Example of a pathway hard to follow.
That’s a pessimist’s agnosticism, to be sure. Researchers can offer a couple of ready responses to the agnostic’s position. One is to agree with its premise: treat it as a rhetorical question. Agree that in fact we can’t sort through everything, and know for sure that we have the truth, even if we hold it in our hands. After all, history does not give us definitive results, nor does it give us definitive tests we can use to judge contradictory results. The pathways of historical inquiry are more obscure than the pathways of, say, scientific inquiry.
The second response to this question yields more optimism about our ability to discern truth. It argues that we can use contradictory results to our advantage, to make comparisons. We make judgments in light of those comparisons. Out of many comparisons and judgments come conclusions. These conclusions are imperfect and lack the definition we might wish for them, but they contain more resolution than existed at our points of departure. Pathways of progress may be hard to see or follow, but they exist.

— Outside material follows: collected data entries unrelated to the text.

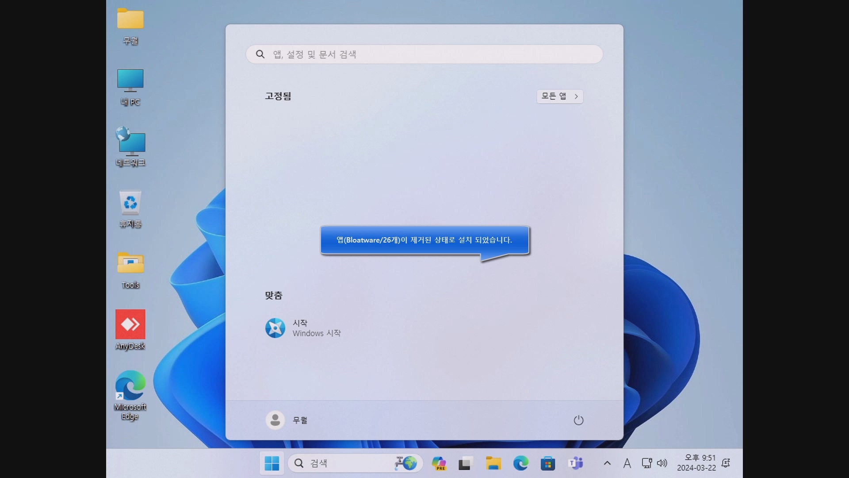Open Task View from the taskbar
849x478 pixels.
pos(466,463)
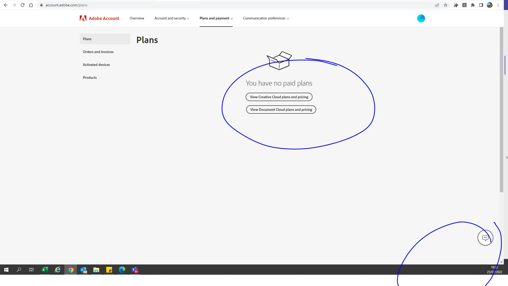508x286 pixels.
Task: Open the Chrome extensions puzzle icon
Action: 473,5
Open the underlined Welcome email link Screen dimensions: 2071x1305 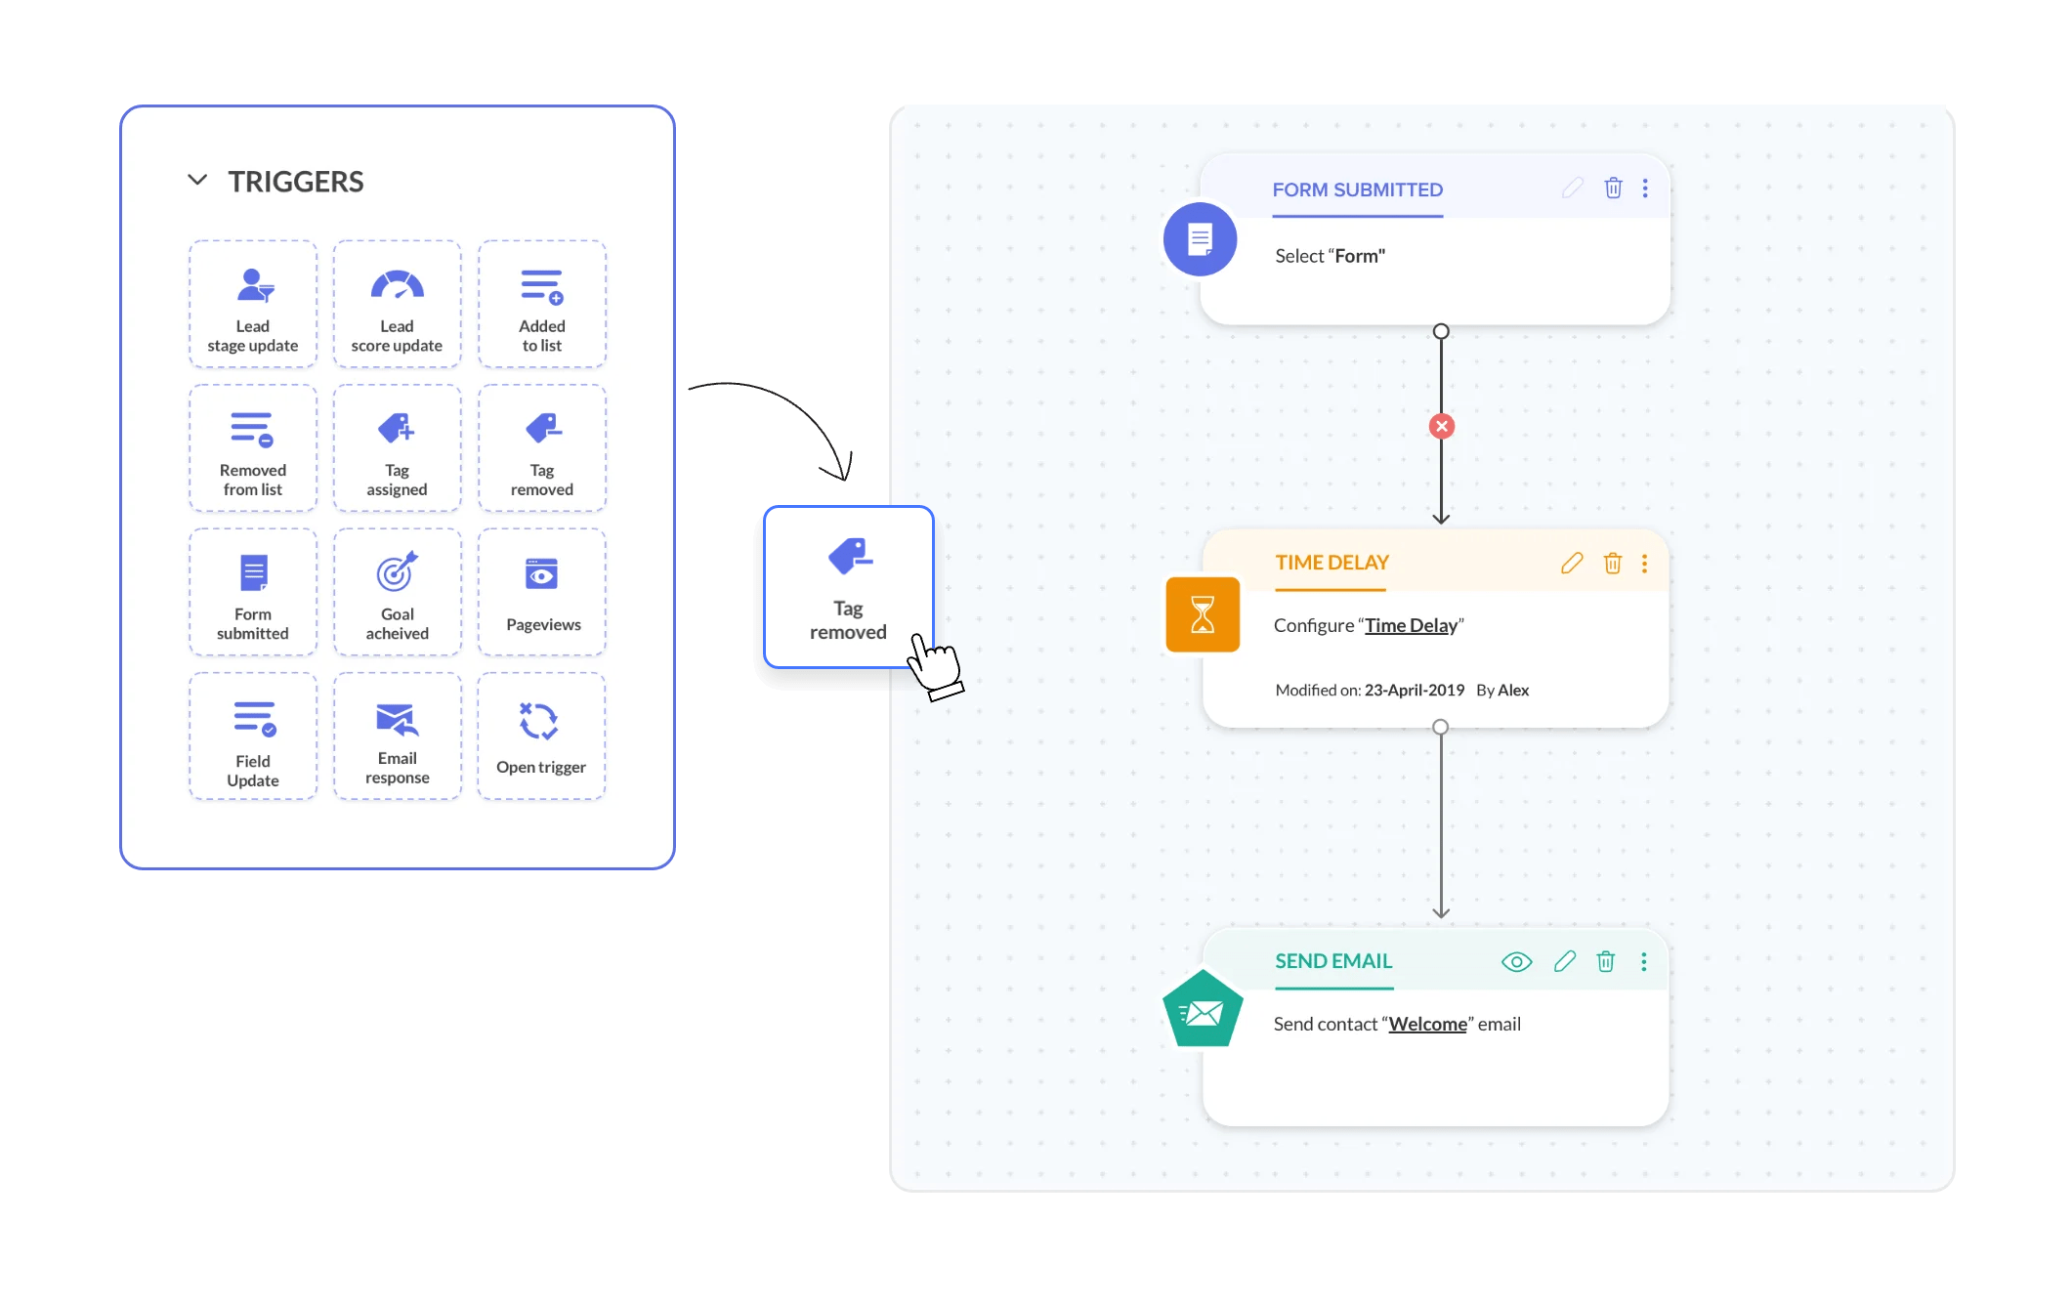[x=1427, y=1024]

Researchers and analysts continue this process of comparison and judgment, conscious of what we know and do not know. Perhaps we see a boundary between what is clear and what is obscure, perhaps we see a large, incomplete puzzle with disordered and missing pieces. However we organize our research results, we can use uncertainty about the truth to ask better questions, to motivate our reasoning toward better judgments, and to reach conclusions superior to those we had before. If we are careful and persistent, we’ll recognize valuable pieces of knowledge as they come into view.

Can online groups collaborate with the same effectiveness that face-to-face groups do?
Note how the process described above depends on we. Individuals who work apart from each other cannot achieve the same results they can achieve if they work collaboratively. To illustrate, observe the effectiveness of collaborative teamwork in scientific and technological advancement. Though historical inquiry is different from scientific inquiry, the comparison is useful. Scientists have always recognized that their research proceeds best when colleagues share data, methods, and results. That speeds the process of comparison on multiple fronts, and brings multiple skills, methods, and minds to bear on a problem.
The same holds for historical research, all the more so when evidence is fragmentary. A spirit of collaboration and respectful criticism advances our knowledge immeasurably. Antagonism binds people to their positions, ridicule excludes them, and hasty judgments make people overlook so much. With respect, trust and confidence, independent researchers can accomplish a lot. Without those elements of collaboration, impediments arise that slow progress, to such a degree that participants in the enterprise can become discouraged.
We can’t afford to become discouraged as we try to uncover the nature of these crimes. A great deal rides on this project. We have to maintain fidelity to the truth. Too much is at stake not to persevere.